What to do:
Wherever "computer" occurs in the entries, copy the line that holds it.

Top of Exercise data

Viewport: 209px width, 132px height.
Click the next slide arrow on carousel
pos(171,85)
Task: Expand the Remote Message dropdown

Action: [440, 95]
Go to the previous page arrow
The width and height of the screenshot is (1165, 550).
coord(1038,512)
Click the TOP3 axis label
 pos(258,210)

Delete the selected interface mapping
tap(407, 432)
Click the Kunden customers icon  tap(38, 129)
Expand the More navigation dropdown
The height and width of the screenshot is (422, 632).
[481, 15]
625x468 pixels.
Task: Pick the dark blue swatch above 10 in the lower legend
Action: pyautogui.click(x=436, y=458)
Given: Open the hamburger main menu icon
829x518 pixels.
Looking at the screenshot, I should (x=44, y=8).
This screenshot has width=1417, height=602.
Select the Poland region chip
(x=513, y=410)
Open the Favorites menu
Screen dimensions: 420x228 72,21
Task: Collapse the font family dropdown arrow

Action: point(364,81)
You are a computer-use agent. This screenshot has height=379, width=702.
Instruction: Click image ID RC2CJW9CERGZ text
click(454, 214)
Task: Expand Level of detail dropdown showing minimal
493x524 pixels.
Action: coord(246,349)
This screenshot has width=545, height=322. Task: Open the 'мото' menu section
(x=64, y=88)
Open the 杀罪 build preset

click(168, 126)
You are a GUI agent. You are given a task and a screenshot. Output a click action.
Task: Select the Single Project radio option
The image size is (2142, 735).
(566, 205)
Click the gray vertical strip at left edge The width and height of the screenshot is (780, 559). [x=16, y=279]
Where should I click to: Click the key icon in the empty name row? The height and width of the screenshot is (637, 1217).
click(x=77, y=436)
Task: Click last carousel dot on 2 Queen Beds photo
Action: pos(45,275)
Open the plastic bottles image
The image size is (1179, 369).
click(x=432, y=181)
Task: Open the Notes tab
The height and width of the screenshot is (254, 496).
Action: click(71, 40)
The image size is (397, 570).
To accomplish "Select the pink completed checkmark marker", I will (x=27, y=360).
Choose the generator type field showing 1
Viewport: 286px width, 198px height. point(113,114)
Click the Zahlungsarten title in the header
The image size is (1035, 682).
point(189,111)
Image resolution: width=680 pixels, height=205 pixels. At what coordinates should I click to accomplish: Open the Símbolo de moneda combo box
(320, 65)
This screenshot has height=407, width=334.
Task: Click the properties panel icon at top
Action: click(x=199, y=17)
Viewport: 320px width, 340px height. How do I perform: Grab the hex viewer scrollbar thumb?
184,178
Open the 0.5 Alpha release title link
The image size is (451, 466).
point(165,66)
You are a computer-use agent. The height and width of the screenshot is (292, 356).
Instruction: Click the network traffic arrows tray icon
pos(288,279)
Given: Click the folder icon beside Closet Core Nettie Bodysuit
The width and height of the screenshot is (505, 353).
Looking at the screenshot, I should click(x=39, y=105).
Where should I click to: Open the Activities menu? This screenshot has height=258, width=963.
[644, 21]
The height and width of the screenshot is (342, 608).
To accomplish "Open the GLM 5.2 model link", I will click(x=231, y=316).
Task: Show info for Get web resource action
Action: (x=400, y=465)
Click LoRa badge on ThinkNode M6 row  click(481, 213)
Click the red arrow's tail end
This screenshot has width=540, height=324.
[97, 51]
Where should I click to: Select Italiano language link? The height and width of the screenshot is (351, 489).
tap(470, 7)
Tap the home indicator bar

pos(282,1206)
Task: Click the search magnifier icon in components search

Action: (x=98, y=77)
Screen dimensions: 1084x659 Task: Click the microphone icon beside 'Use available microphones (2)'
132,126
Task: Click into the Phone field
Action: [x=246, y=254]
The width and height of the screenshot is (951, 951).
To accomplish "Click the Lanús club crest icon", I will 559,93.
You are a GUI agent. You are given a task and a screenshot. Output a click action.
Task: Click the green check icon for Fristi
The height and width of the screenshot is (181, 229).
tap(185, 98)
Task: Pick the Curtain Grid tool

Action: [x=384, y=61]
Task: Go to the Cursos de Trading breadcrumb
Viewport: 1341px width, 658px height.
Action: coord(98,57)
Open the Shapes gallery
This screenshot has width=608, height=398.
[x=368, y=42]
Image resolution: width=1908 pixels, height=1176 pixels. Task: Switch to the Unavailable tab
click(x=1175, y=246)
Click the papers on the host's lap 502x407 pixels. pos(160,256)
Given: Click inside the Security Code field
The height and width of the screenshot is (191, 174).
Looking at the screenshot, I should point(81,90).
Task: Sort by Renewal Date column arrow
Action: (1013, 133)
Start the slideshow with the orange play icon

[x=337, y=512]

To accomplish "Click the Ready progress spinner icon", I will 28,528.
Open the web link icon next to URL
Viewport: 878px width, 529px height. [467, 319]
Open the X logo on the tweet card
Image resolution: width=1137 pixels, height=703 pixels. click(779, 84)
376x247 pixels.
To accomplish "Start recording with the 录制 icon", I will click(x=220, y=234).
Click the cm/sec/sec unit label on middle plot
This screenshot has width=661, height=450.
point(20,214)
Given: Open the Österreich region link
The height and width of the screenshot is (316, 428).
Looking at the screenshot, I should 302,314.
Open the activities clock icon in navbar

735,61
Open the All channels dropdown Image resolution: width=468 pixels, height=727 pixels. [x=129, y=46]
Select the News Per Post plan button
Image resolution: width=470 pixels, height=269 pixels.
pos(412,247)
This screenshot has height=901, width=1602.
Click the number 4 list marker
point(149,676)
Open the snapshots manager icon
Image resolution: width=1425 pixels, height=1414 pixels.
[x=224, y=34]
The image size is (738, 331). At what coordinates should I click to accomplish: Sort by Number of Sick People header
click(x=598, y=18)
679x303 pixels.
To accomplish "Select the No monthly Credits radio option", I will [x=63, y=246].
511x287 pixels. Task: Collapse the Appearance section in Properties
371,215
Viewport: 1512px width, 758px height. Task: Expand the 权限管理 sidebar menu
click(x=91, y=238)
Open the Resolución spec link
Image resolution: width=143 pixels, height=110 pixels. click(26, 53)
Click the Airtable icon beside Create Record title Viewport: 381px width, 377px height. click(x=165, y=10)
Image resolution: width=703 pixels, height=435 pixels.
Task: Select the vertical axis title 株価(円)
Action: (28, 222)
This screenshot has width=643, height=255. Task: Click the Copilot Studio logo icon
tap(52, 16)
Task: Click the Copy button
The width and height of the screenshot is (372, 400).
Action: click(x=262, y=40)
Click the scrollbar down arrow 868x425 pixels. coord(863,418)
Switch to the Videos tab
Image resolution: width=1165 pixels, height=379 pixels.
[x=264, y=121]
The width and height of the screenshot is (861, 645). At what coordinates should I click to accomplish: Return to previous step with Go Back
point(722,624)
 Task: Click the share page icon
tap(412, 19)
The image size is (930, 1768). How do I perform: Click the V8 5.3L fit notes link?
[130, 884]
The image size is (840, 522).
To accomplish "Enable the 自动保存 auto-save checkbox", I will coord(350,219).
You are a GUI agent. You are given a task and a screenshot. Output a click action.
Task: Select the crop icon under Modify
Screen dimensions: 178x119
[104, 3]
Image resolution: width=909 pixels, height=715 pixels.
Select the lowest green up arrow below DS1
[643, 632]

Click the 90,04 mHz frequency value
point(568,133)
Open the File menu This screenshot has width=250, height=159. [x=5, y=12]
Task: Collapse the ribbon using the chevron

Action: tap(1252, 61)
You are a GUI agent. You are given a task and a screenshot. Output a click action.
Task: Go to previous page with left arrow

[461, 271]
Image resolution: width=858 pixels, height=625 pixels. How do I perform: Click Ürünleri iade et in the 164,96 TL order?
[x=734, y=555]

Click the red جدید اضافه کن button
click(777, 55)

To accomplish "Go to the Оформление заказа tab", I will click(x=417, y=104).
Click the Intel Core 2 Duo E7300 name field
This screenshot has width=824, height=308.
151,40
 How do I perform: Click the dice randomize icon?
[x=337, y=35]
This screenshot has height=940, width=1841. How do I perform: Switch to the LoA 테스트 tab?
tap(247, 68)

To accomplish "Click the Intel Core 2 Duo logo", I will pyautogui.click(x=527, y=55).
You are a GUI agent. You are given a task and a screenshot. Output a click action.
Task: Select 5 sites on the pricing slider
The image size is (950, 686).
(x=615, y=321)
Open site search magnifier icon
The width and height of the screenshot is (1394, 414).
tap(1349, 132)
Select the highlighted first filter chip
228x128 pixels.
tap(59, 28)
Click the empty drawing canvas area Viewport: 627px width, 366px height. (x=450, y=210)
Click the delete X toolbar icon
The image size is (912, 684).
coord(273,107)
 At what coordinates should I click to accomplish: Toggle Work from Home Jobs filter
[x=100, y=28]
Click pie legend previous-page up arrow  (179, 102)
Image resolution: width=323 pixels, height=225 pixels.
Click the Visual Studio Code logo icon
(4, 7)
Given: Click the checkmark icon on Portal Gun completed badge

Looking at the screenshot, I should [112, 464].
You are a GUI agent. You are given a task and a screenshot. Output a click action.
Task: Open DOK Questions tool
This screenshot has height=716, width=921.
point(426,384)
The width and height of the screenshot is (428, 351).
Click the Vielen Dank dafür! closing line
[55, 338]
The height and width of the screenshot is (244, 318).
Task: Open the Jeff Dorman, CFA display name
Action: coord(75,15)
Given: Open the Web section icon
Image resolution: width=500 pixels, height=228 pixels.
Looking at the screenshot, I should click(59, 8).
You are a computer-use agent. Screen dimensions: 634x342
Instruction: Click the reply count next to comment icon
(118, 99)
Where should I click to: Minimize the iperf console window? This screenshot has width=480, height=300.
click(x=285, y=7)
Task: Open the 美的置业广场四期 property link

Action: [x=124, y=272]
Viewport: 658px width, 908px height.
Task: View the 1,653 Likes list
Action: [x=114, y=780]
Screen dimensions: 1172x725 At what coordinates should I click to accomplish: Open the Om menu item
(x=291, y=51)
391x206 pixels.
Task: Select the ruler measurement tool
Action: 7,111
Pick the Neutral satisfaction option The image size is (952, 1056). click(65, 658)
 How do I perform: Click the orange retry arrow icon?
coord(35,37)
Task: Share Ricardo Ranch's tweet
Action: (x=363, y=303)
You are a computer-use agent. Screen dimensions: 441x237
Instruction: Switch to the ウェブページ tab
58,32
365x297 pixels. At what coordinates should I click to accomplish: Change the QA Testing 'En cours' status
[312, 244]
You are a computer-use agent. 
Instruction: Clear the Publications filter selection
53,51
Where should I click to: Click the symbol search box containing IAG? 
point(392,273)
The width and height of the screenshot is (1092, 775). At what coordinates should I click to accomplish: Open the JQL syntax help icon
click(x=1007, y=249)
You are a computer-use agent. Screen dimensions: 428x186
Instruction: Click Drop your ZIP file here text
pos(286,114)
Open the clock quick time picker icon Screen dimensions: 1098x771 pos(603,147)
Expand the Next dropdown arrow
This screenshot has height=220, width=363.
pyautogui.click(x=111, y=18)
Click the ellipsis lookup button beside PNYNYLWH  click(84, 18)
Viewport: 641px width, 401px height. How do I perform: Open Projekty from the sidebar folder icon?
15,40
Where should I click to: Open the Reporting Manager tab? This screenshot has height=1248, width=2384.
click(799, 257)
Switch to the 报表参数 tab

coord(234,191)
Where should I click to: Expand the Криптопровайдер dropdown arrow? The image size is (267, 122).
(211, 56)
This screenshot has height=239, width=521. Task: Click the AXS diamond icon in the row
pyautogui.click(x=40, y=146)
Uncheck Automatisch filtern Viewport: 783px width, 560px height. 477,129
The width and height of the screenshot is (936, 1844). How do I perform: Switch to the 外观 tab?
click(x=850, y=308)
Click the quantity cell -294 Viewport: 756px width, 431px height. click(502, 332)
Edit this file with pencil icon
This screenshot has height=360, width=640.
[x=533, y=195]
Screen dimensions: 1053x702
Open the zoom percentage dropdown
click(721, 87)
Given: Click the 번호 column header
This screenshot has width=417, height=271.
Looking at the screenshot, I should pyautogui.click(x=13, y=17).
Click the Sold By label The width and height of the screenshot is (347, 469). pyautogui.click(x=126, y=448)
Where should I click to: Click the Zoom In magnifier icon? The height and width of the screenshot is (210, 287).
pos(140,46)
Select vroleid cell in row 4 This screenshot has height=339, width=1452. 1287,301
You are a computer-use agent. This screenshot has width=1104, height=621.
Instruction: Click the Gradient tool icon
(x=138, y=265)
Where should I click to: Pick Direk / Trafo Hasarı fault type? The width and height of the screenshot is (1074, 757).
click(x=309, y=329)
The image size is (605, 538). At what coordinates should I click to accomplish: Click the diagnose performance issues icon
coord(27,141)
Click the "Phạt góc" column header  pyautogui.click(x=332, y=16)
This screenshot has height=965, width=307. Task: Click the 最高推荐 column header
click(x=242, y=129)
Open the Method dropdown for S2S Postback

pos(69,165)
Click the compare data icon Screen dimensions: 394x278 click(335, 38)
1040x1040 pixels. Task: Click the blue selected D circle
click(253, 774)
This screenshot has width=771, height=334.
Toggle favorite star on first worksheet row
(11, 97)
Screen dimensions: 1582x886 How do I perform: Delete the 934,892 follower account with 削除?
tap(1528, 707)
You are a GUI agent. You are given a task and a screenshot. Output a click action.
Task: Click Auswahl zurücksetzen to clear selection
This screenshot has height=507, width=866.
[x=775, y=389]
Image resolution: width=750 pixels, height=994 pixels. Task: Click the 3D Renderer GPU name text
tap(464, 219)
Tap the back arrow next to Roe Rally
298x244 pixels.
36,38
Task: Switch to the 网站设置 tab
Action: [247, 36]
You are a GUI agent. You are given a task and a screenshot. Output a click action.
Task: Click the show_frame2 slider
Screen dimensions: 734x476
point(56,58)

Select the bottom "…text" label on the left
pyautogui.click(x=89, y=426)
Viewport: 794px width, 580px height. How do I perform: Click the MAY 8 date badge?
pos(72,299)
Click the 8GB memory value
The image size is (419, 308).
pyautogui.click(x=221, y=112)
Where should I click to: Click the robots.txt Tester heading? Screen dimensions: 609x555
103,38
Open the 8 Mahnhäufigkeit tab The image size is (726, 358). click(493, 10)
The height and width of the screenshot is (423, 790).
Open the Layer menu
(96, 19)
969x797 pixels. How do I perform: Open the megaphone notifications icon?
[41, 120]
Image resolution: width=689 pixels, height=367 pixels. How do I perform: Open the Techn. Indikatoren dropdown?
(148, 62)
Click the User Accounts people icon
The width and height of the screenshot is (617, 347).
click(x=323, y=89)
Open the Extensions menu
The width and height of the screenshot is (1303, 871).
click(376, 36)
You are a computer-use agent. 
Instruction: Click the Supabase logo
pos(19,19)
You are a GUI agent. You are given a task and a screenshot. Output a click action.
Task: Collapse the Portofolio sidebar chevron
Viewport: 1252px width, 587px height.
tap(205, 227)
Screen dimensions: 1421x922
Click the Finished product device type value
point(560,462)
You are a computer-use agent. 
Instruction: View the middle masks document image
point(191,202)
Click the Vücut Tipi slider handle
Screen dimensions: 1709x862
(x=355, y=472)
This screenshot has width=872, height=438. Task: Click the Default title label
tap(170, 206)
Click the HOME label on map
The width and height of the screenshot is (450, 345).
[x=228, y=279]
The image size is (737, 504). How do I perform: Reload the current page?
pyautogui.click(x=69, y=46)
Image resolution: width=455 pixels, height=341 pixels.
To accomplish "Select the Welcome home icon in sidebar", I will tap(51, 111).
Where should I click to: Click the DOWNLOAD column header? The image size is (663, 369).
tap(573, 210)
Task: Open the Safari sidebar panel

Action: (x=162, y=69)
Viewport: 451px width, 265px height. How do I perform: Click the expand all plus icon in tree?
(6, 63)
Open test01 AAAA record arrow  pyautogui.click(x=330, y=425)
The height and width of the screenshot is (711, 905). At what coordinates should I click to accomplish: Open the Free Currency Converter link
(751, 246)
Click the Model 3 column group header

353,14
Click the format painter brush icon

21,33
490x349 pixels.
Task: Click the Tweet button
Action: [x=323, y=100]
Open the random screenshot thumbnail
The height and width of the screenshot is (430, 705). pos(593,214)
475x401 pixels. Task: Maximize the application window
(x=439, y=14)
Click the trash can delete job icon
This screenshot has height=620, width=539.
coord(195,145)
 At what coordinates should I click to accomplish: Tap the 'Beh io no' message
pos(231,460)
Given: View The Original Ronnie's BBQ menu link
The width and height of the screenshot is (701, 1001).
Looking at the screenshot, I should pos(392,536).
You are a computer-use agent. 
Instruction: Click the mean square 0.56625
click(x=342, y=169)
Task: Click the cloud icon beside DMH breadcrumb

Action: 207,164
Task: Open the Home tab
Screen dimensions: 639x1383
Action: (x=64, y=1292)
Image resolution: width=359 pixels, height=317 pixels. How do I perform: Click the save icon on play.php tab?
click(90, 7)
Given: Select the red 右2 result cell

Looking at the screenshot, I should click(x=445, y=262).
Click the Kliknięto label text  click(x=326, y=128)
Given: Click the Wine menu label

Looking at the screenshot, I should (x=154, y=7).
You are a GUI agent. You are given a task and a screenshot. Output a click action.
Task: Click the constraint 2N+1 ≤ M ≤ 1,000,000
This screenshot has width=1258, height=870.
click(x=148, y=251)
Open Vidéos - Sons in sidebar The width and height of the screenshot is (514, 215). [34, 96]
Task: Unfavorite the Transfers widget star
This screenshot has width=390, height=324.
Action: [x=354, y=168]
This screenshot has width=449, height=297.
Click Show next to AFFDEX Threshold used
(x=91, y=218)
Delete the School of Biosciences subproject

Bottom of Exercise data

Expected output:
You are a computer-use agent. This screenshot has height=379, width=702.
You are a computer-use agent. The height and width of the screenshot is (292, 356).
You are a computer-use agent. Screen dimensions: 634x342
You are a computer-use agent. Screen dimensions: 441x237
You are a computer-use agent. 
You are a computer-use agent. Screen dimensions: 428x186
You are a computer-use agent. This screenshot has width=1104, height=621.
You are a computer-use agent. 
You are a computer-use agent. 
You are a computer-use agent. 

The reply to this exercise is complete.